The Bricks and Mortar of Circular Economy Measurement in Africa
As excitement about the Circular Economy grows so too do calls for proper definitions and measurement of circular economic activity. Luckily, the field of social and environmental measurement is going through a renaissance and there are a dizzying variety of concepts and tools to choose from when confronted with the challenge of describing and measuring “circular economies”.
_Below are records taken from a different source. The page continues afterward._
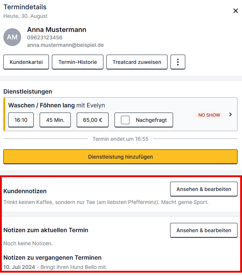
Task: Click the phone number 09623123456
Action: click(45, 38)

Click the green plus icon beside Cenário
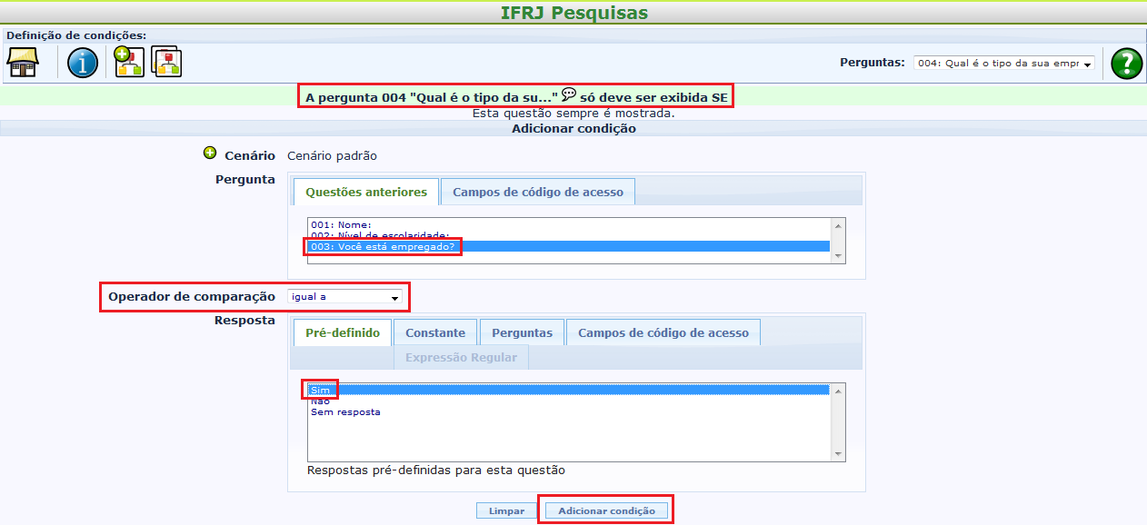[210, 154]
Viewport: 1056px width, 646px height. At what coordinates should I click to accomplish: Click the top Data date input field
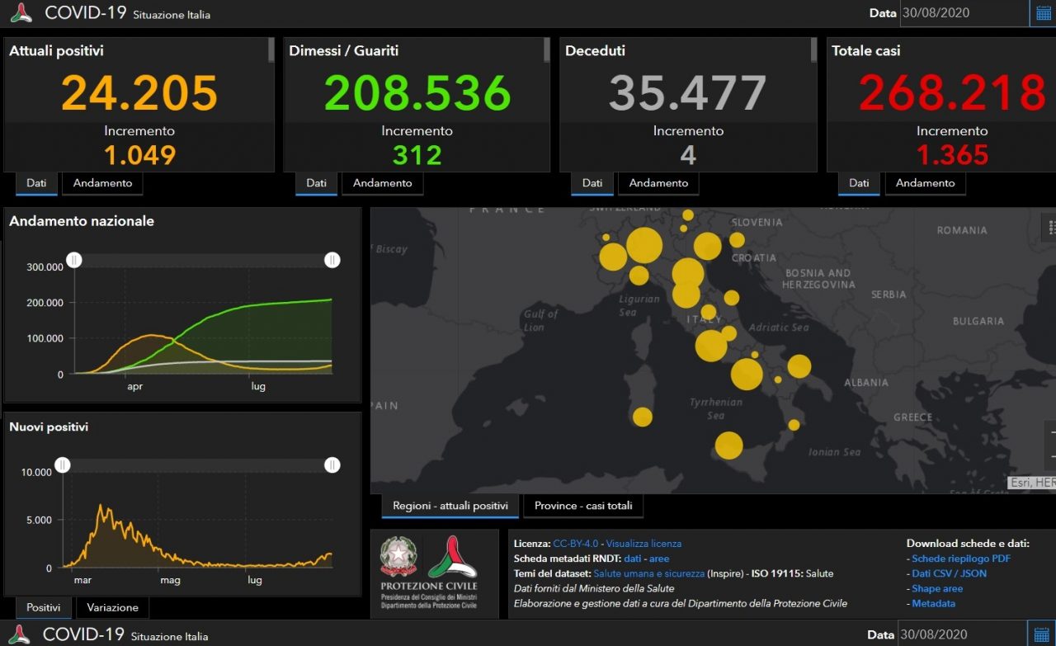[x=963, y=13]
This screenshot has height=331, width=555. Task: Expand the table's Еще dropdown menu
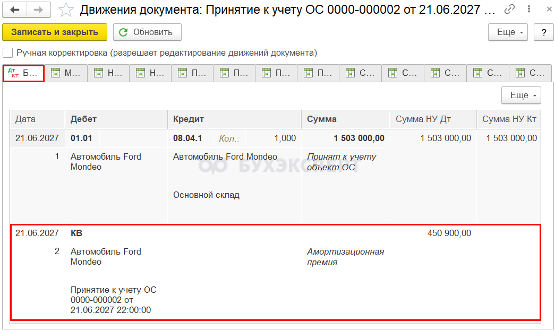coord(521,95)
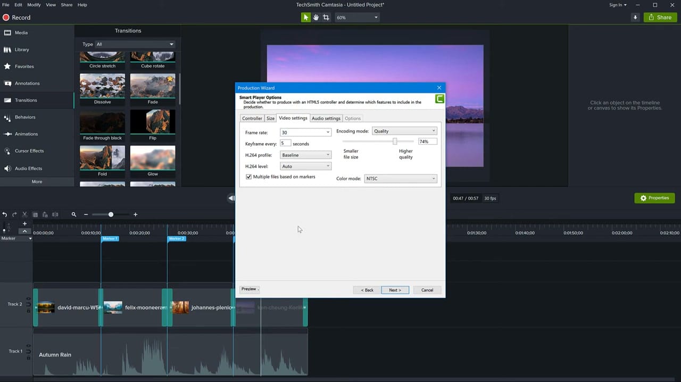Image resolution: width=681 pixels, height=382 pixels.
Task: Select the Annotations panel in the sidebar
Action: coord(27,83)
Is there a gold standard of measurement?
The truth is there is no silver bullet. “Circular Economy” refers to a wide range of industrial activities, that cover every step of production, distribution and disposal from apparel to wood product manufacturing. Circular Economy models furthermore promise to create economic as well as environmental benefits and are now embedded in a political discourse of a “Just Transition” and “Building Back Better”, which emphasize social equality and cohesion. This further complicates the task of measurement.
Relying on one measurement approach entirely to assess circularity is akin to using a single match to carry out a night-time search and rescue mission. Measurement approaches must be combined to shine the greatest light possible on their subjects.
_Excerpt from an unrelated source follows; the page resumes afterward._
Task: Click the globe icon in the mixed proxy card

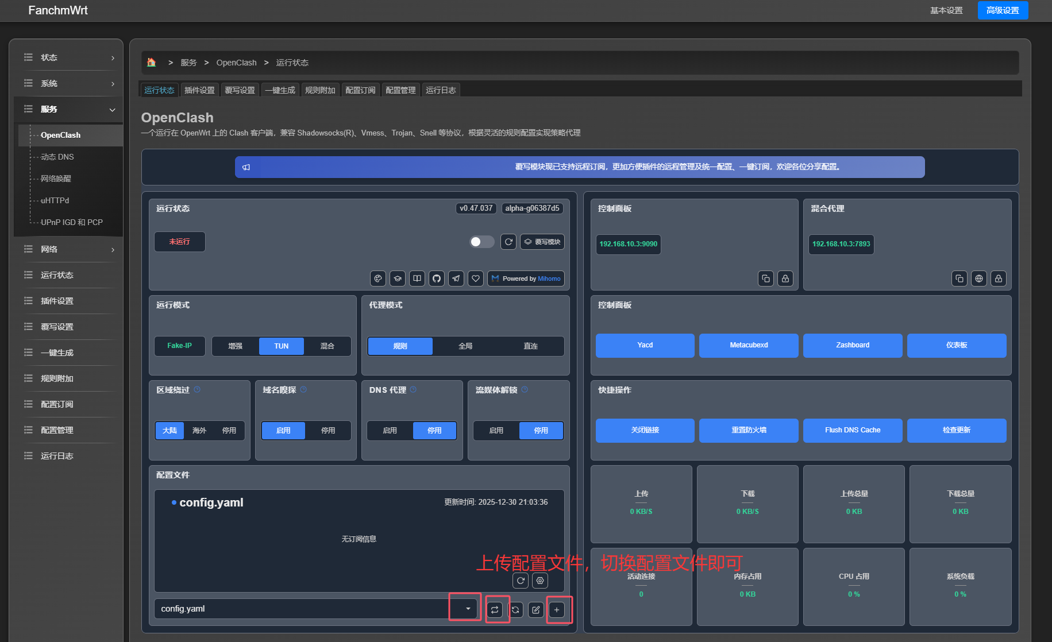Action: [979, 279]
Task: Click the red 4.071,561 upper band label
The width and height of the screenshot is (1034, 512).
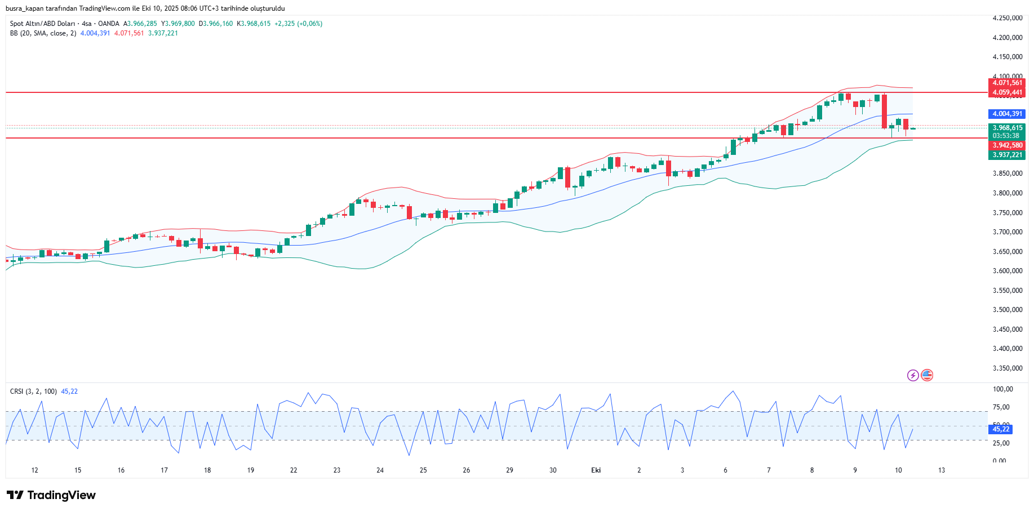Action: tap(1007, 83)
Life Cycle Analysis (LCA) is an established measurement tool that deserves attention. Its origins date back to the emergence of interest in resource efficiency in the 1960s. LCA breaks down full production processes and measures energy and resource consumption at each stage in the process. This breakdown can be compared against an alternative.
For example, a fully traditional or “linear” production process can be compared against a “circular” alternative where waste from production is converted into energy or another product. The benefit of using LCA approach is that it is a standardized methodology which can be used to analyze and compare almost any production process. Another benefit of LCA is that it is comprehensive; it allows us to evaluate the environmental impact of a product throughout its entire life cycle. LCA is therefore highly relevant to the Circular Economy.
Amos Ncube, Marie Curie Fellow at Parthenope University, has devoted several years to applying LCA to evaluate the potential environmental benefits of circular economy processes. Having used this approach to examine the production of wine and olive oil in Italy, biogas in Canada and bricks in Zimbabwe, he argues that compared to business-as-usual an LCA approach “provides evidence that we can reduce our environmental impact by a factor of 2 or 3 by using Circular Economy principles to incorporate waste back into energy streams.”
For example, in their work on a brick factory in Zimbabwe, Ncube and his colleagues identified fly ash, a by-product of burning coal that is toxic when disposed of improperly, as an alternative to clay to make bricks. Using the LCA approach they found clay mining to have the most significant environmental impact in the brick production process, representing 65% of the total impact of brick production. According to their analysis, a full transition from clay to fly-ash based bricks would not only yield a 10% environmental impact reduction in brick production, buildings constructed with fly-ash bricks also improve energy efficiency. This reduces energy consumption within these buildings by up to 25%. It would also address fly ash disposal challenges in Zimbabwe.
Having spent years working with LCA, Ncube is the first to recognize the drawbacks of LCA. As Ncube puts it “LCA is purely an environmental form of measurement. It doesn’t take other costs of substituting production materials into account”. Consequently, LCA provides a model of an environmentally ideal production process but no sense of how to get there nor the economic and social consequences. This limitation is especially important in the African context, where social and economic development are a high priority for most governments.
Another criticism of LCA is that it offers a binary “black and white” comparison when in reality the world is full of shades of grey. According to Maj Munch Andersen, Associate Professor, Forest Nature and Biomass at the University of Copenhagen, another way to look at production processes is in terms of “degrees of circularity.” She argues that cascading, which focuses on maximizing the resource efficiency of bio-based products over multiple lifecycles can also address trade-offs between product design and waste management, which is at the heart of many current debates about the circular economy.
Ncube has come to the conclusion that LCA helps to make a convincing case that there are significant environmental benefits that can be realized from making changes to production processes to make them more circular. However, once this fact has been made obvious the real work lies in figuring out whether these changes are feasible and whether they provide other benefits to business and society. This is the focus of Ncube’s next ambitious project, which is a comparative study across four African countries.